Este lunes comenzó un nuevo periodo de sesiones del parlamento del Reino Unido, con un controversial discurso de la reina Isabel II, para establecer la agenda legislativa de gobierno y una estrategia de salida de la Unión Europea.


Brexit Europa


“La prioridad de mi gobierno siempre ha sido asegurar la salida del Reino Unido de la Unión Europea el 31 de octubre”, decía en su inició el discurso de la reina al Parlamento.

El discurso que la reina envió al parlamento abrió el nuevo periodo de sesiones, en fechas que son clave para el proceso de salida del Reino Unido de la Unión Europea, acción cuyo plazo vence el 19 de octubre.

Desde el comienzo de su gobierno, Boris Johnson, primer ministro británico, había anunciado que sacaría a la Gran Bretaña de la Unión Europea de una forma u otra; de manera razonada o sin acuerdo, a más tardar el 31 de octubre.

Por ello, ante los inminentes problemas económicos de un brexit sin acuerdo, el parlamento aplicó una ley para obligar al primer ministro a construir un acuerdo con el Parlamento Europeo antes del 19 de octubre o, de lo contrario, pedir una prórroga al menos hasta el 31 de enero de 2020.

Javier Tello, analista internacional, explica que Johnson está obligado a cumplir la ley que aprobó el mes pasado el parlamento británico, porque el parlamento es soberano y tiene la obligación de hacer cumplir la ley; sin embargo, el mandatario británico, desde el día que asumió el poder se puso como meta sacar a Gran Bretaña de la Unión Europea el 31 de octubre, y dijo que preferiría estar muerto a tener que ir a Bruselas a solicitar una extensión.

Por otro lado, César Jiménez, internacionalista y experto en diplomacia pública, explica que Gran Bretaña no tiene fuerza económica para soportar un brexit “duro” o sin acuerdo, por la simple razón de que la libra esterlina cada vez está más debilitada, al grado de valer igual que el euro, y por su devaluación, tiende a costar lo mismo que el dólar.
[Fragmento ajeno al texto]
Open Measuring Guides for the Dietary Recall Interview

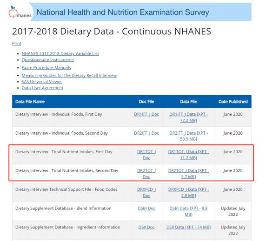click(x=69, y=75)
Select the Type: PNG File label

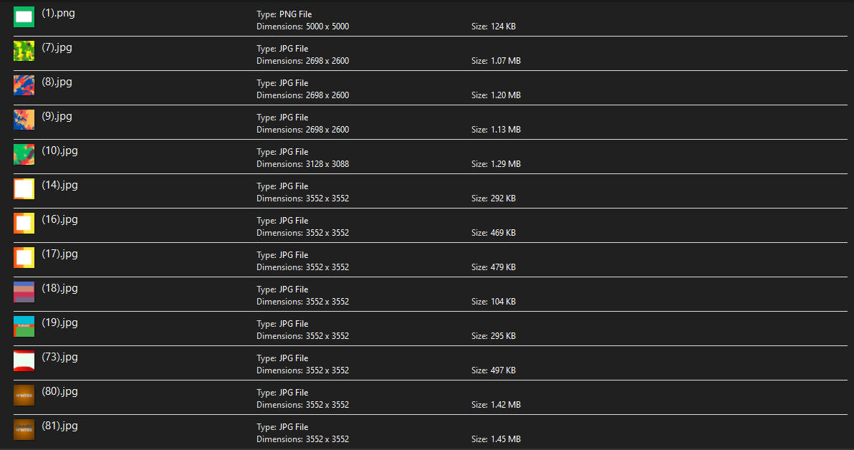tap(284, 14)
Además, dijo, el Reino Unido no tiene un plan de emergencia económica para hacer frente a una eventual salida abrubta de la Unión Europea.

En caso de que no haya un acuerdo el 19 de octubre y Boris Johnson desacate la ley y no pida una prórroga al Parlamento Europeo, podría ser destituido e incluso encarcelado. En ese sentido, Tello explica que ese panorama también es difícil, porque el parlamento tendría que convocar a nuevas elecciones y tampoco quiere hacerlo.

Un Brexit sin acuerdo tendría efectos negativos en la política europea: generaría una crisis económica –porque Gran Bretaña pierde su derecho a comerciar libremente con el resto de la UE– y habría un problema migratorio, pues la Unión Europea garantiza el derecho al libre tránsito de personas, que no tendría vigencia en el Reino Unido.

Por su parte, México tendría que renegociar un tratado de Libre Comercio específico con Gran Bretaña, pues desde el año 2000, nuestro país tiene un acuerdo de ese tipo con la Unión Europea.